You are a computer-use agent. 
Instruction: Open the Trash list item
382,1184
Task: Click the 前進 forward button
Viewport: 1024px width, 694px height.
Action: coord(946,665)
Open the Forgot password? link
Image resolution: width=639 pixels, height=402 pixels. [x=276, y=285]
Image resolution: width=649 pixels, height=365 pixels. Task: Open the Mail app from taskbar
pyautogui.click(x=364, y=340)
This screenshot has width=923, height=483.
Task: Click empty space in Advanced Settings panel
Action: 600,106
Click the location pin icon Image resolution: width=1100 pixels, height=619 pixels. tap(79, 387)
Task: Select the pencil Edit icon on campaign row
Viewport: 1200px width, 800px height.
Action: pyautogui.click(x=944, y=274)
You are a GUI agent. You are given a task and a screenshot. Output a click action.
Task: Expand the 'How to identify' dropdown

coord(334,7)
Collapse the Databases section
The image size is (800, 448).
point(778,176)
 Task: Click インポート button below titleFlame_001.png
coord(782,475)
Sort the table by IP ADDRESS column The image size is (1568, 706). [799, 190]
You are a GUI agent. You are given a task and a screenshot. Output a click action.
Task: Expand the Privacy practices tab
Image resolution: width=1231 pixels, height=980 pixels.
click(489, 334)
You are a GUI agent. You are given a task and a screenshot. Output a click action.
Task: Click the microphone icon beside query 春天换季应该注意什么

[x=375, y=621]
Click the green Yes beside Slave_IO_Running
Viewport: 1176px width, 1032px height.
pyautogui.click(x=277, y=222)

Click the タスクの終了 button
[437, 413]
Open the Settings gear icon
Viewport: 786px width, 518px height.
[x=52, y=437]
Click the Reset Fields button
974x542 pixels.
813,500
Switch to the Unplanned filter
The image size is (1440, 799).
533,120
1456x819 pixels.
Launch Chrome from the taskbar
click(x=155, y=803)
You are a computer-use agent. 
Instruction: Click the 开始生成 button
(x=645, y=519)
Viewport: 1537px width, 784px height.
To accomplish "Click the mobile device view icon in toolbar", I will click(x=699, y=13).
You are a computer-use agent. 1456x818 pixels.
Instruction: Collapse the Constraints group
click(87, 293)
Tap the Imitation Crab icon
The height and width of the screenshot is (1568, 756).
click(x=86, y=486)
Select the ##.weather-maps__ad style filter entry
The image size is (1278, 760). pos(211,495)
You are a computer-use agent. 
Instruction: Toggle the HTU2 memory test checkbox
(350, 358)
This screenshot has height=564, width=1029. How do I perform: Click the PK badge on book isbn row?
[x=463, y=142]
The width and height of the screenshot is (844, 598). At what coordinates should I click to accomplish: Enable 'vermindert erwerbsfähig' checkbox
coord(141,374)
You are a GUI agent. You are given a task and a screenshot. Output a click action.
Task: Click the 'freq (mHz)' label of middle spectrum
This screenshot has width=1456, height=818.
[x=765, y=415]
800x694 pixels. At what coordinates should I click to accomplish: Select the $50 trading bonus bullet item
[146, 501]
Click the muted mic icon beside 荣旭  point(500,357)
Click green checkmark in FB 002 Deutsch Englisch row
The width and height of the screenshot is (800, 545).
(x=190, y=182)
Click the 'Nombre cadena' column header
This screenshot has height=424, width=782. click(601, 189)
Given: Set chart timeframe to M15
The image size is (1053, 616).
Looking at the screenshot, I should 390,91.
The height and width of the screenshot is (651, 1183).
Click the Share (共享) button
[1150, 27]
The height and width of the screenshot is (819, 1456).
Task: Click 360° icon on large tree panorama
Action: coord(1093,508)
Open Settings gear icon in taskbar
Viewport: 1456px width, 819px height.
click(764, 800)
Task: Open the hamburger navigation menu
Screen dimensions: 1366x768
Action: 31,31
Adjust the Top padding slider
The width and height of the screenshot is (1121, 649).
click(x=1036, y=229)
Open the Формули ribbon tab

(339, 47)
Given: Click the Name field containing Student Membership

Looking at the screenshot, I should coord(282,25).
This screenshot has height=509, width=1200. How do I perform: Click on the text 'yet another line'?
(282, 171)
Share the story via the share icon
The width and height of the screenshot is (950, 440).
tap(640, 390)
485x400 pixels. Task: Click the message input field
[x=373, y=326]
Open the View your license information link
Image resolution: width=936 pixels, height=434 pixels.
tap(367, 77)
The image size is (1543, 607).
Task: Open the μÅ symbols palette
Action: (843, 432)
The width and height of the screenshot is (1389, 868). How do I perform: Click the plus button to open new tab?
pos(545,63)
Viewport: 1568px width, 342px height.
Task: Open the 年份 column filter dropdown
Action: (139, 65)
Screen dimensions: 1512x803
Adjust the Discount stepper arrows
# # # # # # #
Retype the listing above line for line, with no changes.

### CORRECT ANSWER
You are a computer-use agent. 
Instruction: Open the Trash list item
382,1184
Task: Click the 前進 forward button
Viewport: 1024px width, 694px height.
Action: coord(946,665)
Open the Forgot password? link
Image resolution: width=639 pixels, height=402 pixels. [x=276, y=285]
Image resolution: width=649 pixels, height=365 pixels. Task: Open the Mail app from taskbar
pyautogui.click(x=364, y=340)
This screenshot has width=923, height=483.
Task: Click empty space in Advanced Settings panel
Action: 600,106
Click the location pin icon Image resolution: width=1100 pixels, height=619 pixels. tap(79, 387)
Task: Select the pencil Edit icon on campaign row
Viewport: 1200px width, 800px height.
Action: pyautogui.click(x=944, y=274)
You are a GUI agent. You are given a task and a screenshot. Output a click action.
Task: Expand the 'How to identify' dropdown

coord(334,7)
Collapse the Databases section
The image size is (800, 448).
point(778,176)
 Task: Click インポート button below titleFlame_001.png
coord(782,475)
Sort the table by IP ADDRESS column The image size is (1568, 706). [799, 190]
You are a GUI agent. You are given a task and a screenshot. Output a click action.
Task: Expand the Privacy practices tab
Image resolution: width=1231 pixels, height=980 pixels.
click(489, 334)
You are a GUI agent. You are given a task and a screenshot. Output a click action.
Task: Click the microphone icon beside query 春天换季应该注意什么

[x=375, y=621]
Click the green Yes beside Slave_IO_Running
Viewport: 1176px width, 1032px height.
pyautogui.click(x=277, y=222)

Click the タスクの終了 button
[437, 413]
Open the Settings gear icon
Viewport: 786px width, 518px height.
[x=52, y=437]
Click the Reset Fields button
974x542 pixels.
813,500
Switch to the Unplanned filter
The image size is (1440, 799).
533,120
1456x819 pixels.
Launch Chrome from the taskbar
click(x=155, y=803)
You are a computer-use agent. 
Instruction: Click the 开始生成 button
(x=645, y=519)
Viewport: 1537px width, 784px height.
To accomplish "Click the mobile device view icon in toolbar", I will click(x=699, y=13).
You are a computer-use agent. 1456x818 pixels.
Instruction: Collapse the Constraints group
click(87, 293)
Tap the Imitation Crab icon
The height and width of the screenshot is (1568, 756).
click(x=86, y=486)
Select the ##.weather-maps__ad style filter entry
The image size is (1278, 760). pos(211,495)
You are a computer-use agent. 
Instruction: Toggle the HTU2 memory test checkbox
(350, 358)
This screenshot has height=564, width=1029. How do I perform: Click the PK badge on book isbn row?
[x=463, y=142]
The width and height of the screenshot is (844, 598). At what coordinates should I click to accomplish: Enable 'vermindert erwerbsfähig' checkbox
coord(141,374)
You are a GUI agent. You are given a task and a screenshot. Output a click action.
Task: Click the 'freq (mHz)' label of middle spectrum
This screenshot has width=1456, height=818.
[x=765, y=415]
800x694 pixels. At what coordinates should I click to accomplish: Select the $50 trading bonus bullet item
[146, 501]
Click the muted mic icon beside 荣旭  point(500,357)
Click green checkmark in FB 002 Deutsch Englisch row
The width and height of the screenshot is (800, 545).
(x=190, y=182)
Click the 'Nombre cadena' column header
This screenshot has height=424, width=782. click(601, 189)
Given: Set chart timeframe to M15
The image size is (1053, 616).
Looking at the screenshot, I should 390,91.
The height and width of the screenshot is (651, 1183).
Click the Share (共享) button
[1150, 27]
The height and width of the screenshot is (819, 1456).
Task: Click 360° icon on large tree panorama
Action: coord(1093,508)
Open Settings gear icon in taskbar
Viewport: 1456px width, 819px height.
click(764, 800)
Task: Open the hamburger navigation menu
Screen dimensions: 1366x768
Action: 31,31
Adjust the Top padding slider
The width and height of the screenshot is (1121, 649).
click(x=1036, y=229)
Open the Формули ribbon tab

(339, 47)
Given: Click the Name field containing Student Membership

Looking at the screenshot, I should coord(282,25).
This screenshot has height=509, width=1200. How do I perform: Click on the text 'yet another line'?
(282, 171)
Share the story via the share icon
The width and height of the screenshot is (950, 440).
tap(640, 390)
485x400 pixels. Task: Click the message input field
[x=373, y=326]
Open the View your license information link
Image resolution: width=936 pixels, height=434 pixels.
tap(367, 77)
The image size is (1543, 607).
Task: Open the μÅ symbols palette
Action: (843, 432)
The width and height of the screenshot is (1389, 868). How do I perform: Click the plus button to open new tab?
pos(545,63)
Viewport: 1568px width, 342px height.
Task: Open the 年份 column filter dropdown
Action: (139, 65)
Screen dimensions: 1512x803
Adjust the Discount stepper arrows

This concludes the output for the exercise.